Friday, September 26, 2014

Great Grandma's Geese -- creative nonfiction

Poppy Seed Kolaches
image from laurassweetspot.com

I grew up among story tellers. On holidays they’d meet at the dinner table. The men and big boys got the table first and had first shot at the food. When they cleared out, the women would sit down. Us kids either ate with the women or we had our own table off to the side, depending on just how many people were there. But everybody told stories – men, women, and children. Ours was an equal opportunity story-telling family.

Now that I think about it, they also told stories out on the front porch in the evening before the mosquitos got too thick. And in the cellar during those scary Oklahoma storms.

Those stories were true, or mostly anyway. They would begin more or less like this one. “Did I ever tell you about your Great Grandma Hrdlicka’s geese?”

Our Great Grandma Hrdlicka – or Grandma or Mother-in-law, depending on the generation telling the story – was Bohemian. And I don’t mean she wore racy clothes or threw wild parties awash in alcohol. Though beer was much more accepted by many in my family than by most of our Oklahoma neighbors.

Both she and my great grandfather came to this country from Bohemia, now part of the Czech Republic. Kolaches were a common holiday food. They’re a little like Danish, but heavier.
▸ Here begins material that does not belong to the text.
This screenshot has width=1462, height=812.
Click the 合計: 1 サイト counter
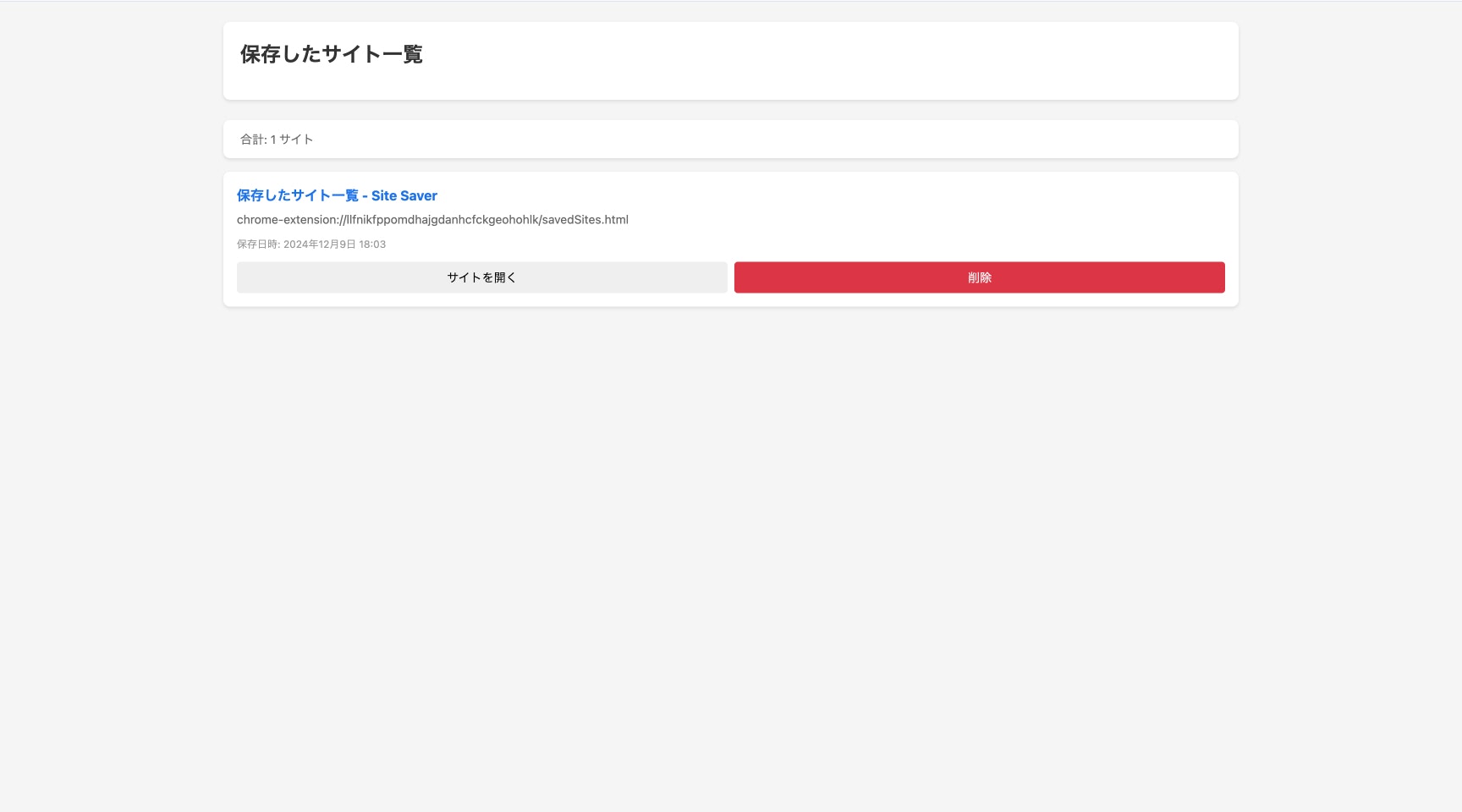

Sometimes they’re filled with prunes and sweetened cottage cheese or cherry pie filling or apricot preserves. My particular favorite is poppy seed filling.

From what I understand, Bohemia was a mountainous country that got pretty cold in the winter. Probably still does. Oklahoma may not be particularly mountainous, but it sure gets cold in the winter. When this story happened, it was well before central heat. In fact when I was a kid, it was well before central heat.

But I digress.

In my great grandmother’s time, they grew most of the things they needed including the fruit and poppies for kolachen. They also kept geese for their feathers to make feather beds and meat for the table.

One late-summer day she found her geese scattered dead around the pond. Something had to be done. The geese had not been dead long. They were still warm to the touch. They had no wounds and had that morning seemed perfectly healthy. She had no idea what could have killed them. She couldn’t take a chance on cooking them for the family. But nothing was allowed to go to waste. So she plucked them.


That evening when my great grandfather came in from the field, there was a gaggle of confused, naked geese running around. They apparently liked poppy seeds, too.